Please update the material from the line with "Task: Click the Upload Elevator Hours link" to the line with "The height and" by changing "Upload" to "Download", keeping everything else the same, and return only those lines.

##### Material provided #####

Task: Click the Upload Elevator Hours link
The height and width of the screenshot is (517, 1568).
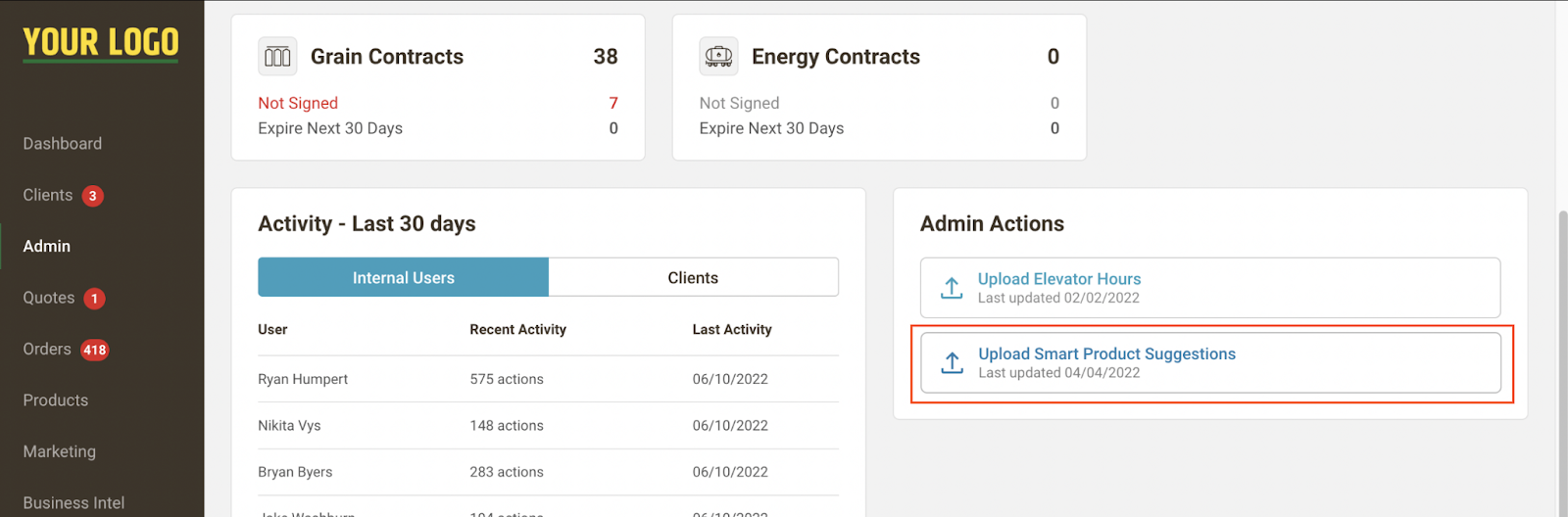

#####
##### Material provided #####

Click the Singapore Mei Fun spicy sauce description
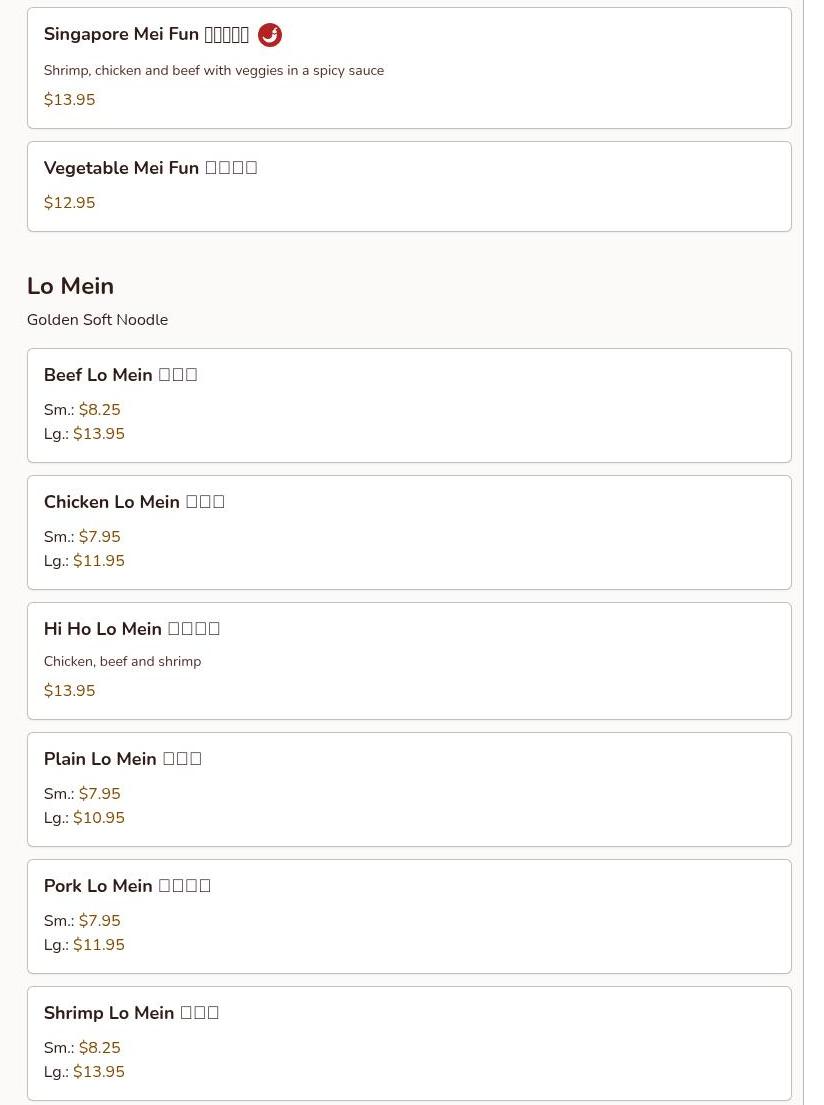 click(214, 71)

#####
##### Material provided #####

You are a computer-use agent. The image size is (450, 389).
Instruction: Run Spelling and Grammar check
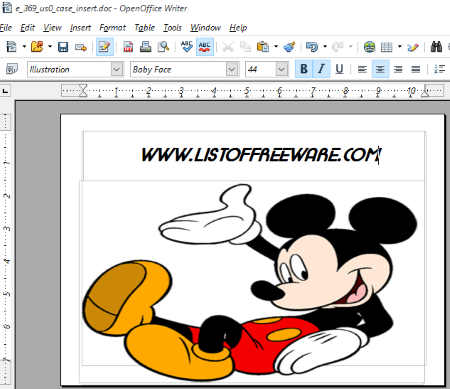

#####

• **Written answer**:
Task: Click the Download Elevator Hours link
The height and width of the screenshot is (517, 1568).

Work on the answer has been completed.